**THE EXERCISE**
List each line of the material below that contains the string "width", copying every such line in full.

**ROWS**
○ ○ ○

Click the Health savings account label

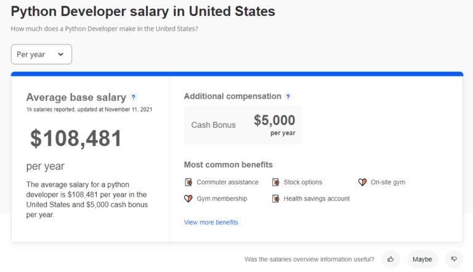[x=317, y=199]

○ ○ ○

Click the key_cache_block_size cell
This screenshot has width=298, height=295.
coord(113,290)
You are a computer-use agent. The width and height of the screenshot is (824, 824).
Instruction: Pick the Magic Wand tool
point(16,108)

○ ○ ○

**FINISHED TASK**
This screenshot has width=298, height=295.
You are a computer-use agent. The width and height of the screenshot is (824, 824).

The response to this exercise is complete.